グータッチ

葦沢かもめ

1.彼はライバル

 一隻の木造帆船が、険しい岩山のようにそびえる大波に揺られている。荒々しい風が帆布を膨らませるたびに、マストはキィキィと折れそうな音で鳴いていた。

 甲板上に立っている僕は、目の前の仮想キーボードに「その時、巨大なクジラが悠々と姿を現した」と打ち込む。

 すると波間から、のっそりと黒い巨体が浮き上がってきた。

「いいぞー!」

 観客席から歓声が上がった。いいねを示すハートマークが投げこまれ、僕の頭上に表示されたいいね数がぐんぐん増えていく。神経終末からほとばしるアドレナリンが、仮想キーボードを叩く指先の感覚をますます鋭敏にしていく。
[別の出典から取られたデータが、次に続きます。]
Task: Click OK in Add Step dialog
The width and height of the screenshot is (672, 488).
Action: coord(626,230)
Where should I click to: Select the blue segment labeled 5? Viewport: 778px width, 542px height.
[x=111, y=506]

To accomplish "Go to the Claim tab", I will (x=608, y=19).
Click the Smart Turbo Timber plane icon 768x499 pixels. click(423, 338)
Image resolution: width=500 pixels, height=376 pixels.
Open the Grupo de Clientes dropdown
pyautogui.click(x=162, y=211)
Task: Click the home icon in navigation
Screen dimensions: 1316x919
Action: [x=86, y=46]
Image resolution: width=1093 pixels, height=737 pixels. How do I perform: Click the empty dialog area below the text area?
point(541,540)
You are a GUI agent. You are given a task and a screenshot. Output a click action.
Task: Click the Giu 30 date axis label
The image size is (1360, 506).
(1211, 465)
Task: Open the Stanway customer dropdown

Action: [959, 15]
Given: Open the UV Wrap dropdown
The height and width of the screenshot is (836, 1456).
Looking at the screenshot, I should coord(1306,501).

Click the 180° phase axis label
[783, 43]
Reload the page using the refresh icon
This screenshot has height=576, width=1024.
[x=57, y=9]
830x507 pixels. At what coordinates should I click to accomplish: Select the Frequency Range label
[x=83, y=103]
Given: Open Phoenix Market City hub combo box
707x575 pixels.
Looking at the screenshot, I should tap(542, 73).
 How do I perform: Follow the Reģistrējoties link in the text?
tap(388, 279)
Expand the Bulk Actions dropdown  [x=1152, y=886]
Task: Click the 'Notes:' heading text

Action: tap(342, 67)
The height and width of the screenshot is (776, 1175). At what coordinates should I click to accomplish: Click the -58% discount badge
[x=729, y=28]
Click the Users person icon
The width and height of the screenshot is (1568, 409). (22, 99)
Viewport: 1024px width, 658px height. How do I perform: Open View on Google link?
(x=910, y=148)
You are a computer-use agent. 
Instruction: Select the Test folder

 ここは、インターネット上の仮想世界「ドリーム」にあるライブライティングのステージ。投影されている海の三次元グラフィックスは、僕の小説から立体映像生成AI「ホロホロ3D」が自動的に生成したものだ。海も帆船もクジラも、全てが僕の想像の産物である。

 このタイミングを逃してはいけない。僕は間髪入れずに「船はクジラの攻撃を蝶のようにかわして、大空へと舞い上がった」と入力して、エンターキーでホロホロ3Dへと手渡す。

 その途端、黒光りしたクジラの尾ビレが宙に高々と掲げられ、次の瞬間には船に向かって鎌のように振り下ろされた。僕の乗る船はそれを華麗に避けると、まるで重力に引っ張られていた糸が切れたかのように水面から浮かび上がって、どこまでも高く飛んでいった。狙い通りだ。

 観客席では、熱狂の渦が巻き起こった。

 しかし僕はすぐに気づいた。この盛り上がりは僕に向けられたものではない。

 僕のステージから観客席を挟んで反対側に、もう一つ立体映像が投影されたステージがある。そこでは銀髪の青年がギターを弾いており、その隣ではブロンドの女性がピアノの鍵盤を叩いている。巧みな指遣いからこんこんと湧き出すハーモニーは、妖精となって観客たちの目と耳を虜にしている。演奏者たちも妖精も、もちろん立体映像だ。

 ホロホロ3Dに小説を入力して魅力的な音楽を奏でることは、不可能ではない。だがそれは、あくまでも原理上の話だ。情景を言語化すると同時に心に響く音楽も創り出すなんて、常人のなせる業ではない。僕は向こうのステージ上で仮想キーボードをタイプしている作家に目を向ける。そこにはウサギのぬいぐるみを模したアバターが立っていた。左目につけた眼帯がトレードマーク。名前は第六筆魔王という。

 駄目だ、第六筆魔王の筆さばきを見ていたら、あっちの世界観に引きずりこまれてしまう。

 僕は必死にキーを叩いた。背中から鳥のような翼が生えたクジラが、雄叫びを上げながら空を飛ぶ帆船へ向かって体当たりする。船腹に大きな亀裂が入り、眼を血走らせた船員が「次に攻撃を受けたら沈みます!」と白ヒゲの船長へ報告をする。

「面舵いっぱい!」

 船長が威厳たっぷりに号令を出したが、それに耳を傾ける観衆はいない。

 もはや会場の空気の流れは変えられなかった。

 向こうのステージから押し寄せる音色には、悲哀が織りこまれていた。二人はお互いにひかれ合いながらも、身分の差によって望みは叶いそうにない。絡み合う視線と儚げな表情。どこかためらいがありながらも、今ともに音を重ねている相手への想いが血流となって指の先まで通っている。きっと二人の恋は叶わないであろう。でも、もしかしたら。

 そんな観客たちの祈りが届いたかのように、二人は演奏を終えた瞬間、全てから解き放たれたように抱き合った。すぐさまステージは暗転。まるで弱々しい蝋燭の炎が消えゆくその瞬間に激しく燃え盛って、ふっと消えたような余韻。

 今日行われたライブで最大の歓声が、会場に轟いた。会場の端から端まで観客が総立ちになって、第六筆魔王へと割れんばかりの拍手と最大級の賛辞を送っている。

 完敗だった。第六筆魔王のウサギのアバターが、降り注ぐハートマークに埋もれていく。

 僕は第六筆魔王へ向かって拳を掲げた。ハートマークをかき分けていた第六筆魔王も僕に気付いて、指のない手でグータッチを返す。死力を尽くして戦った相手には、最大限のリスペクトを。それは相手がAIであっても変わることはない。